╭──
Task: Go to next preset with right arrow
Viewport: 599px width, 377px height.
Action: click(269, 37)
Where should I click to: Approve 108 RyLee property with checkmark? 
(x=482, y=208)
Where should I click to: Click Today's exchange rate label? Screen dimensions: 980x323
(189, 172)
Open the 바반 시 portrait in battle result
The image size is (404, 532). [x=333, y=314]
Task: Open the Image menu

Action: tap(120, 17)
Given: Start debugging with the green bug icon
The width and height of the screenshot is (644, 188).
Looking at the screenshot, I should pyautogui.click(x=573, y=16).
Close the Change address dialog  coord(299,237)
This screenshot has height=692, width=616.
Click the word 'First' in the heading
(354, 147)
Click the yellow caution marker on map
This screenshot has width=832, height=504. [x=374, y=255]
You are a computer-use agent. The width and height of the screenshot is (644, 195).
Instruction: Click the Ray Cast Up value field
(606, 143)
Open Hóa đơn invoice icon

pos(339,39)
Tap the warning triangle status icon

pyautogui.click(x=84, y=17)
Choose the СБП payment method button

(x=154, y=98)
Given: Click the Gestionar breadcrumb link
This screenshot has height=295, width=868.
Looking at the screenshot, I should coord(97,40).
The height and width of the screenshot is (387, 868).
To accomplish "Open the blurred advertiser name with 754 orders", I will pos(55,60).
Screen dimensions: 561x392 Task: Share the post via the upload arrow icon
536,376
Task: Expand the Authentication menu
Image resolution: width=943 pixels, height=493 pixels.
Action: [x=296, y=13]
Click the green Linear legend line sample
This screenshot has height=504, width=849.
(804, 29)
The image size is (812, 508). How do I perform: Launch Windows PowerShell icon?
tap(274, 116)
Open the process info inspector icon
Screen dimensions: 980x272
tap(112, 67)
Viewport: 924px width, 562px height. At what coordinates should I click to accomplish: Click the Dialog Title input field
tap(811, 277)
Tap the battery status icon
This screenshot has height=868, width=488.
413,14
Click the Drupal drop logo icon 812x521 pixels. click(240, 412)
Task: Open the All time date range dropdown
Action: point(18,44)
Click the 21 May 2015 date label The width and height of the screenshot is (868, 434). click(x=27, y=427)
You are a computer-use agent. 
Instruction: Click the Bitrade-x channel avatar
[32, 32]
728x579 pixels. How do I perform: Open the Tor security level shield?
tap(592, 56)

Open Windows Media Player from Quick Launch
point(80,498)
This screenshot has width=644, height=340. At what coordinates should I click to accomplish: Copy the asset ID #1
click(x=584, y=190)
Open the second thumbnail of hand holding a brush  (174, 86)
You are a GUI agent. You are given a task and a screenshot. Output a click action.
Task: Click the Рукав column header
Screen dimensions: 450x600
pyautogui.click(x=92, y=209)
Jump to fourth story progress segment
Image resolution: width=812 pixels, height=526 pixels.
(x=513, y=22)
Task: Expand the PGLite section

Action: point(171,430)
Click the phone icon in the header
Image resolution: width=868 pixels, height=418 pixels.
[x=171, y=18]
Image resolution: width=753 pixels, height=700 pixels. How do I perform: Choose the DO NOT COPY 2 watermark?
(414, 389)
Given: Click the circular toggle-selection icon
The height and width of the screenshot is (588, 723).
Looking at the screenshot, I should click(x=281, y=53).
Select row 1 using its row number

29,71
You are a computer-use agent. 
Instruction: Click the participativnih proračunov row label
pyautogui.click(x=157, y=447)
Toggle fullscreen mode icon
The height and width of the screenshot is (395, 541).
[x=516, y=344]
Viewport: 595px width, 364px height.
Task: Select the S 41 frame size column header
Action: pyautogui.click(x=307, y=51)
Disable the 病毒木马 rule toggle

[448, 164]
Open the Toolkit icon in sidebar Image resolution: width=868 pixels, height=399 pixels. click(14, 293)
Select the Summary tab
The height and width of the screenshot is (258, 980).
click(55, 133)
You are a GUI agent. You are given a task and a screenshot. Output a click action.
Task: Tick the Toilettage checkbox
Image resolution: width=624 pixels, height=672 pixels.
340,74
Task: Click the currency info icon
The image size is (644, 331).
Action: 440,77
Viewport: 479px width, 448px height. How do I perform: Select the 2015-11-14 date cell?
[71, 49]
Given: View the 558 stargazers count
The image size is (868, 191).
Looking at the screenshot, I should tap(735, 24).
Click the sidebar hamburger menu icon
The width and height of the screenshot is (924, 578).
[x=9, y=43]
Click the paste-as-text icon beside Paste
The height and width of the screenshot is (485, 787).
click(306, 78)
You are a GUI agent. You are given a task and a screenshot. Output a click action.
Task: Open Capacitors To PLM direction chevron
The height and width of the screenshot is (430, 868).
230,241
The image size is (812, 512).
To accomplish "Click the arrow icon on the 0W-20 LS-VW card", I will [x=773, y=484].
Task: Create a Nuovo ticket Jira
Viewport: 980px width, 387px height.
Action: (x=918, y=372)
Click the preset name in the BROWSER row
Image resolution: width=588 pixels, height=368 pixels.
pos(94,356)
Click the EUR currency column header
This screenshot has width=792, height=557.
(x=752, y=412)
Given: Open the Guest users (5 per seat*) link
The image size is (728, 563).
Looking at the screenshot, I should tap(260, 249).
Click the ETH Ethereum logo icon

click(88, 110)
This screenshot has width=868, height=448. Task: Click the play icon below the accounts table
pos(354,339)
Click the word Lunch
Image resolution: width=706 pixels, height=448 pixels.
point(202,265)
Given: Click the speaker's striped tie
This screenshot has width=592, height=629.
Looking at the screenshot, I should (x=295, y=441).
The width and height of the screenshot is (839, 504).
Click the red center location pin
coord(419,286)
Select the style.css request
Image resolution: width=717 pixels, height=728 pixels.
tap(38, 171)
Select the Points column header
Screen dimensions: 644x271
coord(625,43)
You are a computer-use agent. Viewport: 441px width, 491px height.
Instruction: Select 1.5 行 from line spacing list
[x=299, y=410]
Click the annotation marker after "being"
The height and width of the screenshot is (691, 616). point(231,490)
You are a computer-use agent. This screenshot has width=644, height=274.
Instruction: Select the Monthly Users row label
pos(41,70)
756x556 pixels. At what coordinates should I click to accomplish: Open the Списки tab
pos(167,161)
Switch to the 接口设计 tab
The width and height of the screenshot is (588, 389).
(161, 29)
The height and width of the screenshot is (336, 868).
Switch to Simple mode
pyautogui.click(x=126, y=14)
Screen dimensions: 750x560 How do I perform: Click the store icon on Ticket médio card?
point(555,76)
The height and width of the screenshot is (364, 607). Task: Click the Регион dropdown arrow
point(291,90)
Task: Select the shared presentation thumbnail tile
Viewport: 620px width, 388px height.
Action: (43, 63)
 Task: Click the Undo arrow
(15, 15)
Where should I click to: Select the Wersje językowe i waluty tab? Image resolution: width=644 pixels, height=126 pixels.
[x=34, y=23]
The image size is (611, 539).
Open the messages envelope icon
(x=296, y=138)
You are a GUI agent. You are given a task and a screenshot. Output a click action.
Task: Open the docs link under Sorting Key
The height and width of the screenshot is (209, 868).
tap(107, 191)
╰──
What is being asked — In the material above, transcribe exactly the lines beginning at the one with "Close the Change" and ending at the one with "Given: Click the Gestionar breadcrumb link", both included.

Response for this exercise —
Close the Change address dialog  coord(299,237)
This screenshot has height=692, width=616.
Click the word 'First' in the heading
(354, 147)
Click the yellow caution marker on map
This screenshot has width=832, height=504. [x=374, y=255]
You are a computer-use agent. The width and height of the screenshot is (644, 195).
Instruction: Click the Ray Cast Up value field
(606, 143)
Open Hóa đơn invoice icon

pos(339,39)
Tap the warning triangle status icon

pyautogui.click(x=84, y=17)
Choose the СБП payment method button

(x=154, y=98)
Given: Click the Gestionar breadcrumb link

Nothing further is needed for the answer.